Berlin: (hib/BAL) Die Fraktion Bündnis 90/Die Grünen ist mir einem Gesetzentwurf zur Besteuerung von Kryptowerten wie dem Internet-Geld Bitcoin gescheitert (21/5752(Dokument, öffnet ein neues Fenster)). Lediglich die Fraktion Die Linke unterstützte die Grünen.

Aus Sicht der CDU/CSU-Fraktion hätte der Gesetzentwurf anders als von den Grünen dargestellt nicht Gerechtigkeitslücken im Steuersystem geschlossen, sondern vielmehr neue aufgerissen, da er dazu geführt hätte, dass Kryptowerte anders besteuert würden als etwa Edelmetalle oder Fremdwährungen

Die AfD-Fraktion wandte sich gegen den Gesetzentwurf der Grünen mit dem Argument, dass es nicht richtig sei, nach neuen Steuerquellen zu suchen, sondern besser, sich auf weniger Dinge zu beschränken, die besteuert werden sollten. Dies lasse sich finanzieren, wenn man den Staat auf seine Kernbereiche beschränke. Genannt wurden Innere und Äußere Sicherheit sowie Rechtspflege.

In der SPD-Fraktion wird zwar das Ziel der Besteuerung von Kryptowerten geteilt. Aber man wolle mit entsprechenden rechtlichen Änderungen warten, bis Bundesfinanzminister Lars Klingbeil (SPD) seine Vorschläge unterbreitet.

Die rechtlichen Regelungen für die Steuerfreiheit von Kryptowerten sind aus Sicht der Grünen ursprünglich mit Blick auf andere Vermögensgegenstände geschaffen worden, etwa Antiquitäten, die lange Zeit in Kellern gelagert wurden. Es sei rechtlich sehr einfach, eine Besteuerung analog zu anderen Vermögensgegenständen einzuführen.

Verwiesen wurde von der Fraktion auf eine Studie der Frankfurt School of Finance, der zufolge mit Steuermehreinnahmen in Höhe von 11,4 Milliarden Euro zu rechnen sei. Allerdings habe man diese Zahl in der Kalkulation halbiert, da man konservativ agieren wolle.

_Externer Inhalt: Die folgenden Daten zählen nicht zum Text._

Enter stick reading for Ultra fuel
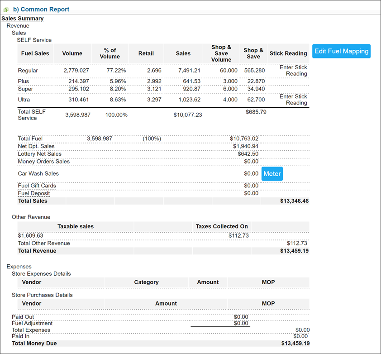The image size is (381, 354). 293,100
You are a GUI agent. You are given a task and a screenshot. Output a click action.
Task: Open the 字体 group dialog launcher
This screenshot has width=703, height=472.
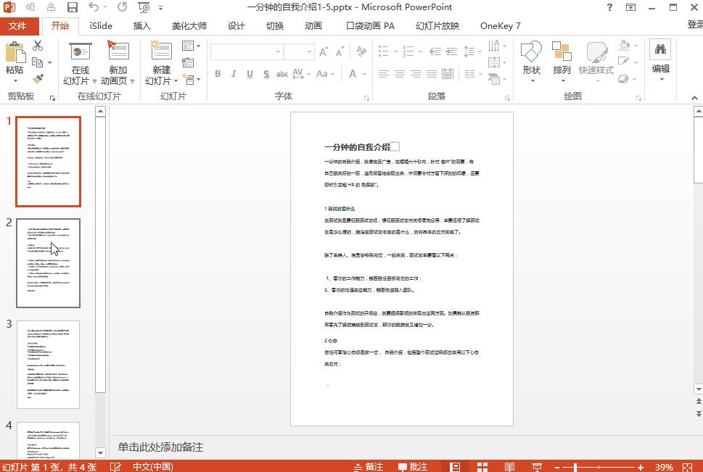(x=368, y=96)
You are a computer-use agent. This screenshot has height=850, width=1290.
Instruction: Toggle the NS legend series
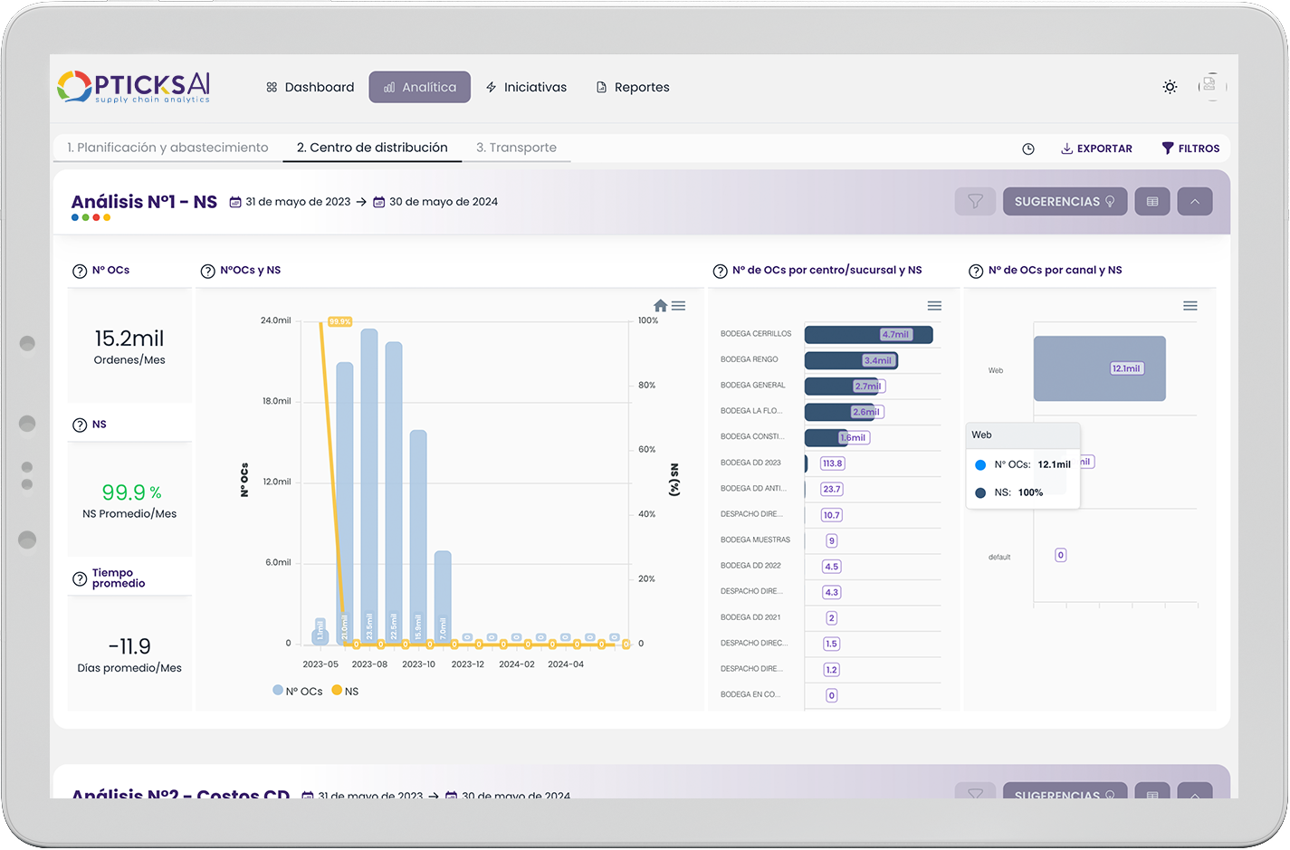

Ihre Unterstützung für den Entwurf sagte die Fraktion Die Linke zu. Bestehende Ungerechtigkeiten bei der Besteuerung von Kryptowerten müssten überwunden werden. Allerdings habe der Gesetzentwurf der Grünen auch Schwächen, da er einen großen bürokratischen Aufwand zur Folge hätte. Außerdem fehle eine Grenze zur Verrechnung von Verlusten aus Kryptogeschäften, die den Fiskus hohe Einnahmen kosten könnten. Verwiesen wurde auf einen eigenen Antrag (21/5824(Dokument, öffnet ein neues Fenster)).